▶ [任务目标 1]
将讲 happybase 连接池的那篇文本中从“if not size”起到“self._queue = queue.LifoQueue(maxsize=size)”止的这一段一字不差地重新录入。
▶ [任务目标 2]
从讲 happybase 连接池的那篇文本最后一行之后接着往下写。

▶ [文本节选]
━━━

谈谈 happybase 的连接池

我们先来看下 happybase 连接池的使用:

import happybase
hbase_pool = happybase.ConnectionPool(host=conf['hbase']['host'], port=conf['hbase']['port'], size=100)
with hbase_pool.connection() as conn:
    # do sth

可以看到一开始通过指定 host 和 port 初始化了一个大小为 100 的 hbase 连接池。使用 with 关键词从池子里取出了一个连接,通过这个连接我们可以完成对 hbase 的 CRUD 操作。知道怎么使用是远远不够的,遇到一些复杂问题可能会无从下手,所以看了下 happybase 连接池的源码,了解了连接池是怎么对 hbase 的连接进行管理的。

class ConnectionPool(object):
    """
    Thread-safe connection pool.

    .. versionadded:: 0.5

    The `size` argument specifies how many connections this pool
    manages. Additional keyword arguments are passed unmodified to the
    :py:class:`happybase.Connection` constructor, with the exception of
    the `autoconnect` argument, since maintaining connections is the
    task of the pool.

    :param int size: the maximum number of concurrently open connections
    :param kwargs: keyword arguments passed to
                   :py:class:`happybase.Connection`
    """
    def __init__(self, size, **kwargs):
        if not isinstance(size, int):
            raise TypeError("Pool 'size' arg must be an integer")

        if not size > 0:
            raise ValueError("Pool 'size' arg must be greater than zero")

        logger.debug(
            "Initializing connection pool with %d connections", size)

        self._lock = threading.Lock()
        self._queue = queue.LifoQueue(maxsize=size)
        self._thread_connections = threading.local()

        connection_kwargs = kwargs
        connection_kwargs['autoconnect'] = False

        for i in range(size):
            connection = Connection(**connection_kwargs)
            self._queue.put(connection)

        # The first connection is made immediately so that trivial
        # mistakes like unresolvable host names are raised immediately.
        # Subsequent connections are connected lazily.
        with self.connection():
            pass

    def _acquire_connection(self, timeout=None):
        """Acquire a connection from the pool."""
        try:
            return self._queue.get(True, timeout)
        except queue.Empty:
            raise NoConnectionsAvailable(
                "No connection available from pool within specified "
                "timeout")

    def _return_connection(self, connection):
        """Return a connection to the pool."""
        self._queue.put(connection)

    @contextlib.contextmanager
    def connection(self, timeout=None):
        """
        Obtain a connection from the pool.

        This method *must* be used as a context manager, i.e. with
        Python's ``with`` block. Example::

            with pool.connection() as connection:
                pass  # do something with the connection

        If `timeout` is specified, this is the number of seconds to wait
        for a connection to become available before
        :py:exc:`NoConnectionsAvailable` is raised. If omitted, this
        method waits forever for a connection to become available.

        :param int timeout: number of seconds to wait (optional)
        :return: active connection from the pool
        :rtype: :py:class:`happybase.Connection`
        """

━━━

▶ [所给数据]
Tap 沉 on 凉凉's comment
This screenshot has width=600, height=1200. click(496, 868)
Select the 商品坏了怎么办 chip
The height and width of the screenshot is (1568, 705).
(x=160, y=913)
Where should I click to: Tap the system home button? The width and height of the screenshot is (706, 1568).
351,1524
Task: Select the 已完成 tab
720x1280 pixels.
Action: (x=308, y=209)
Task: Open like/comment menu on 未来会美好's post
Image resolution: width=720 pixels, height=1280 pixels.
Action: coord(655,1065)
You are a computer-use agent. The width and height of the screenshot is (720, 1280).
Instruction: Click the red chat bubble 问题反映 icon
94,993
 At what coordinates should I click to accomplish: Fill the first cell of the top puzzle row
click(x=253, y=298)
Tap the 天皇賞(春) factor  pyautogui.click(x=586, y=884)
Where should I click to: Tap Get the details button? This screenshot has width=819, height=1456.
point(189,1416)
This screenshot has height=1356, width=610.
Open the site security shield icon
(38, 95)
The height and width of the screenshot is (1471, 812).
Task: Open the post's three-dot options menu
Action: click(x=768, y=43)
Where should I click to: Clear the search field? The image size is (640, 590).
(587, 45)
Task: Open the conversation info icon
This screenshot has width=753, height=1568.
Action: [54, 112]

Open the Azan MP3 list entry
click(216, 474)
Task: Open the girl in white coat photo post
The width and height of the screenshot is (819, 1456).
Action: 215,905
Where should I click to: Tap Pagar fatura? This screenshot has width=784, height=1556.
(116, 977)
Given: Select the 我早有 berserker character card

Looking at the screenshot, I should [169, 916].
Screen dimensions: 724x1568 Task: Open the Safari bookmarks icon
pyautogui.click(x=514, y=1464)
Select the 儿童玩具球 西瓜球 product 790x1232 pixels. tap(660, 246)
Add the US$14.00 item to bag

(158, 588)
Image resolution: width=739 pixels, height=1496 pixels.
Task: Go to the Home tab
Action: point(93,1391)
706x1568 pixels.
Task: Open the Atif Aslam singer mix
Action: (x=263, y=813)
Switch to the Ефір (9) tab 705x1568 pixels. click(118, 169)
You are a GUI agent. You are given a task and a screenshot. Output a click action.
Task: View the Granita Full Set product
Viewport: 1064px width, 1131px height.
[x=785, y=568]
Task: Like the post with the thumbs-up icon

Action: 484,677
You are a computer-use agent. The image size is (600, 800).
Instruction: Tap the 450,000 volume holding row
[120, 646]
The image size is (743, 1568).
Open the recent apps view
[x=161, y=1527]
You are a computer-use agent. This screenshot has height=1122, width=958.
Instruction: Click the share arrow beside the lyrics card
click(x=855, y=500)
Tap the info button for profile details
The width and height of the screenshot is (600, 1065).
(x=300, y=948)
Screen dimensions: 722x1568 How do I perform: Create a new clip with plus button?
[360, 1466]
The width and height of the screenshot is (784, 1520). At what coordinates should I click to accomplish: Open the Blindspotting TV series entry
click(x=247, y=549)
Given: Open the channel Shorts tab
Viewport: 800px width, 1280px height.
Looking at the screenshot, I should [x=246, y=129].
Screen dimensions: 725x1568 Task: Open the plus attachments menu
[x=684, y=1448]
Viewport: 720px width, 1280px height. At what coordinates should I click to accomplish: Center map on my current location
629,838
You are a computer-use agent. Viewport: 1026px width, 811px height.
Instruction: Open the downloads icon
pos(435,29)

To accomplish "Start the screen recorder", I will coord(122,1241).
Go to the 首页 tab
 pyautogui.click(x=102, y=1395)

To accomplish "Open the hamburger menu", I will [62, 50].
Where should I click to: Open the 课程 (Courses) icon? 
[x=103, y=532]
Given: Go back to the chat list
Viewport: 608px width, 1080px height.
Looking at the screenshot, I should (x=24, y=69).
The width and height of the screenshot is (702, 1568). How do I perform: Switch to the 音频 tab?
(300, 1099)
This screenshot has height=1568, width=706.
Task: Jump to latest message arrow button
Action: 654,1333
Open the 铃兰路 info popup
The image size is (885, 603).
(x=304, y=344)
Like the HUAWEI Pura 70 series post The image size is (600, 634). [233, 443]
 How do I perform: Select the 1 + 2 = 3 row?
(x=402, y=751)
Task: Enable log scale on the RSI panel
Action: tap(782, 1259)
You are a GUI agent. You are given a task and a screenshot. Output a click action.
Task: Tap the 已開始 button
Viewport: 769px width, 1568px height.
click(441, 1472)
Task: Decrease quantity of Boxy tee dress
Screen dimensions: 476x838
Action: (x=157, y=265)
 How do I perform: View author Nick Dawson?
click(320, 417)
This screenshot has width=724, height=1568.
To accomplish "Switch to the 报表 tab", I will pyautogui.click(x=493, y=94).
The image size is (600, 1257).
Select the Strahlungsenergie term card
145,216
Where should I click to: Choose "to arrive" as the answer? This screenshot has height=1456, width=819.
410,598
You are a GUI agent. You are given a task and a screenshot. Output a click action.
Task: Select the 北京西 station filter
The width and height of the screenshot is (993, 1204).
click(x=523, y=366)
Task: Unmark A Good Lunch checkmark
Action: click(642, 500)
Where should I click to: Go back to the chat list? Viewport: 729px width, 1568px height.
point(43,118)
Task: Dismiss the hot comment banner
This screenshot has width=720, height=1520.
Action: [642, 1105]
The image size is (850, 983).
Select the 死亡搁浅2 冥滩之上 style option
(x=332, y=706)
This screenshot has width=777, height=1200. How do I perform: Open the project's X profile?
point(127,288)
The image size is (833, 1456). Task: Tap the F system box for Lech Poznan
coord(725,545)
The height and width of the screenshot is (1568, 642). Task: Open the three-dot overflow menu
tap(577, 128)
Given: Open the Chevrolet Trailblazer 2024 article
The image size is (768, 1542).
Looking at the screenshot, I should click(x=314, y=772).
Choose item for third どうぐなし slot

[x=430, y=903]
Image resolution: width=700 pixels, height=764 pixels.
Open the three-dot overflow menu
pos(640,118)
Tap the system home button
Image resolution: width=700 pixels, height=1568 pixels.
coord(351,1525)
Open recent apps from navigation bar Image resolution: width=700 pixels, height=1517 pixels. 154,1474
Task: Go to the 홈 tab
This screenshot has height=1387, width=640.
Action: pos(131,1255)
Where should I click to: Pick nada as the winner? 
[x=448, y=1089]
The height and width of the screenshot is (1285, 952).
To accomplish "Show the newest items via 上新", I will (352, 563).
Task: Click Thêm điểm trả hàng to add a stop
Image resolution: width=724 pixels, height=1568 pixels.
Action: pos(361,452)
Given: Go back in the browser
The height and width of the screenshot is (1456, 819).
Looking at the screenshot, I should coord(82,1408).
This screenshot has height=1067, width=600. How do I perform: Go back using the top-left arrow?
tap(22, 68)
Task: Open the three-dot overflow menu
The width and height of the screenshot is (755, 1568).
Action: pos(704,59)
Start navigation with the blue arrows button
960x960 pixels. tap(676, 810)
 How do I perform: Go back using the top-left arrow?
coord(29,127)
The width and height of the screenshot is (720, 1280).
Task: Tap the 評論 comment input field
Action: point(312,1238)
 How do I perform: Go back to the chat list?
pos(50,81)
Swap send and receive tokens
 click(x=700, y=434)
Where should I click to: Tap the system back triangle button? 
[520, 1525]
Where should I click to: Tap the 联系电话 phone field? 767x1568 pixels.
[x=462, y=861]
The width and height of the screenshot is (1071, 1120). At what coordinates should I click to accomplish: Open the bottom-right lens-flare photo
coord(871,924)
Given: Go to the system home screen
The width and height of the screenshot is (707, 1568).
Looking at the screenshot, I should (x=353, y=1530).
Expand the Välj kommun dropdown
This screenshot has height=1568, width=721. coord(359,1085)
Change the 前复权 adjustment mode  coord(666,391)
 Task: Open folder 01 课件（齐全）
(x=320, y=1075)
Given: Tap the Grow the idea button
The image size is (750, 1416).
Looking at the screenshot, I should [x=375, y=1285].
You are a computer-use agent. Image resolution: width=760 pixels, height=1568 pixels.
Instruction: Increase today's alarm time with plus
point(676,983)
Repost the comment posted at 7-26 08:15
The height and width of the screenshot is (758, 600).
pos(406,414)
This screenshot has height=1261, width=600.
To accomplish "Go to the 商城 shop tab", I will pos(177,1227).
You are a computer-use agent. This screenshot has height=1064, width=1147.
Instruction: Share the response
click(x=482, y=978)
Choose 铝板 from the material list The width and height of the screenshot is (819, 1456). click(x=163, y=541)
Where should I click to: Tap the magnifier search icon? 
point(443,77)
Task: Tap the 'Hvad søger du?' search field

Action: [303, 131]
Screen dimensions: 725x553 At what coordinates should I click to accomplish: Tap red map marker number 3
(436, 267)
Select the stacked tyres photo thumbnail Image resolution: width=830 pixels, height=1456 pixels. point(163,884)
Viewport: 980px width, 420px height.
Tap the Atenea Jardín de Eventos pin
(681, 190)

━━━

▶ [任务回答 1]
if not size > 0:
            raise ValueError("Pool 'size' arg must be greater than zero")

        logger.debug(
            "Initializing connection pool with %d connections", size)

        self._lock = threading.Lock()
        self._queue = queue.LifoQueue(maxsize=size)

▶ [任务回答 2]
        connection = getattr(self._thread_connections, 'current', None)

        return_after_use = False
        if connection is None:
            # This is the outermost connection requests for this thread.
            # Obtain a new connection from the pool and keep a reference
            # in a thread local so that nested connection requests from
            # the same thread can return the same connection instance.
            #
            # Note: this code acquires a lock before assigning to the
            # thread local; see
            # http://emptysquare.net/blog/another-thing-about-pythons-
            # threadlocals/
            return_after_use = True
            connection = self._acquire_connection(timeout)
            with self._lock:
                self._thread_connections.current = connection

        try:
            # Open connection, because connections are opened lazily.
            # This is a no-op for connections that are already open.
            connection.open()

            # Return value from the context manager's __enter__()
            yield connection

        except (TException, socket.error):
            # Refresh the underlying Thrift client if an exception
            # occurred in the Thrift layer, since we don't know whether
            # the connection is still usable.
            logger.info("Replacing tainted pool connection")
            connection._refresh_thrift_client()
            connection.open()

            # Reraise to caller; see contextlib.contextmanager() docs
            raise

        finally:
            # Remove thread local reference after the outermost 'with'
            # block ends. Afterwards the thread no longer owns the
            # connection.
            if return_after_use:
                del self._thread_connections.current
                self._return_connection(connection)

连接池最核心的代码就在上面,我们下面来分析一下。
init方法内部,

self._lock = threading.Lock()
声明了一个线程锁
self._queue = queue.LifoQueue(maxsize=size)
声明了一个线程安全的先入后出队列,大小就是初始化的池子大小,用来存储 hbase 连接的
self._thread_connections = threading.local()
为不同线程对象保存一个本地变量

for i in range(size):
    connection = Connection(**connection_kwargs)
    self._queue.put(connection)
根据 size 大小,初始化 size 个连接,并放入到 queue 中

那取连接怎么取呢?以及如何保存线程安全?我们看下 connection 方法

@contextlib.contextmanager
    def connection(self, timeout=None):
        """
        Obtain a connection from the pool.

        This method *must* be used as a context manager, i.e. with
        Python's ``with`` block. Example::

            with pool.connection() as connection:
                pass  # do something with the connection

        If `timeout` is specified, this is the number of seconds to wait
        for a connection to become available before
        :py:exc:`NoConnectionsAvailable` is raised. If omitted, this
        method waits forever for a connection to become available.

        :param int timeout: number of seconds to wait (optional)
        :return: active connection from the pool
        :rtype: :py:class:`happybase.Connection`
        """

        connection = getattr(self._thread_connections, 'current', None)

        return_after_use = False
        if connection is None:
            # This is the outermost connection requests for this thread.
            # Obtain a new connection from the pool and keep a reference
            # in a thread local so that nested connection requests from
            # the same thread can return the same connection instance.
            #
            # Note: this code acquires a lock before assigning to the
            # thread local; see
            # http://emptysquare.net/blog/another-thing-about-pythons-
            # threadlocals/
            return_after_use = True
            connection = self._acquire_connection(timeout)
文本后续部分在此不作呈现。